Well, let’s find out!
I downloaded the first 4 books. Split the text into words. I build a tree in order to easily determine the frequent phrases (having a minimum frequency of 10 occurrences and a minimum length of 3 words). After constructing the tree and computing the frequencies, I moved the phrases into a list, so I could sort them based on a score (score = phrase’s length in characters * log(frequency)). Check the code here.
So.. what are the top phrases?
1. lord commander of the kingsguard (24 occurrences)
2. grand maester pycelle (111)
3. the lord commander of the kingsguard (14)
4. the seven kingdoms (190)
5. the children of the forest (37)
6. of the nights watch (108)
7. the nights watch (244)
8. his mouth with the back of his hand (12)
9. prince aemon the dragonknight (20)
10. of the seven kingdoms (62)
Plotting the scores and the ranks of the phrases in the sorted list, we get Zipf’s PMF (wohooo):
Analyzing the top 10 phrases, we see that 9 are characters/places/groups, while number 8 is.. plain weird. Not quite what I was expecting. Further down we get some of the catchy phrases I was looking for:
12. fear cuts deeper than swords (22 occurrences)
16. the night is dark and full of terrors (10)
24. a lannister always pays his debts (12)
40. you know nothing jon snow (20)
…..
1038. winter is coming (18)
Changing the way scores are computed might improve (or not) the ranking of catchy phrases.
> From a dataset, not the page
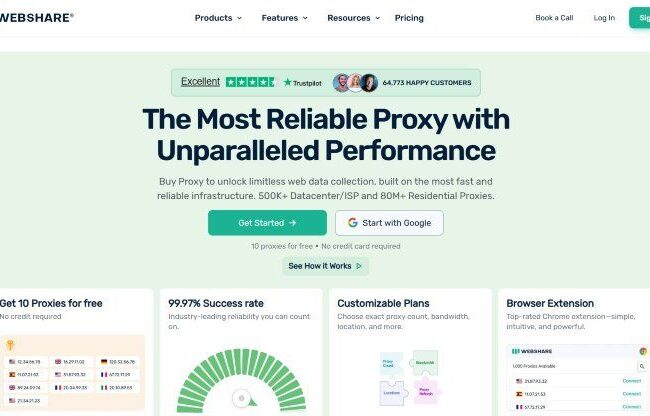The image size is (650, 416).
Task: Click the puzzle pieces illustration
Action: click(410, 378)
Since I am looking for frequent phrases composed out of ordinary words, as oposed to some of the top 10 phrases (composed out of uncommon words – example: “grand maester pycelle”), I might use base word frequencies in the score equation. Another interesting idea is analyzing word distribution over the whole text (here).
To end this, let’s see how these 5 phrases are faring on Google search:
– fear cuts deeper than swords: 588 000 results
– the night is dark and full of terrors: 92 000 results
– a lannister always pays his debts: 256 000 results
– you know nothing jon snow: 462 000 results – this is the surprise result (it even has a facebook page)
– winter is coming – 14 700 000 results
Do you know I’ve also started reading the book? :DI am almost done with the first volume!Regarding the mining, I think it would be interesting some sentiment analysis involving different characters. As a side note. I think the Lannisters are not the "bad" people in the book! Only Jaime Lannister and that sister of his! 😀 I actually appreciate Tyrion. 😛
Tyrion is sort of the evil genius, smart and crippled, always plotting against others. I appreciate his cunningness, but he is still a bad guy. Also, you forgot Joffrey.I think I might try some sentiment analysis in a later project. Or maybe some topic detection starting from the main characters (using Latent Dirichlet Allocation). Really curious to see LDA in action.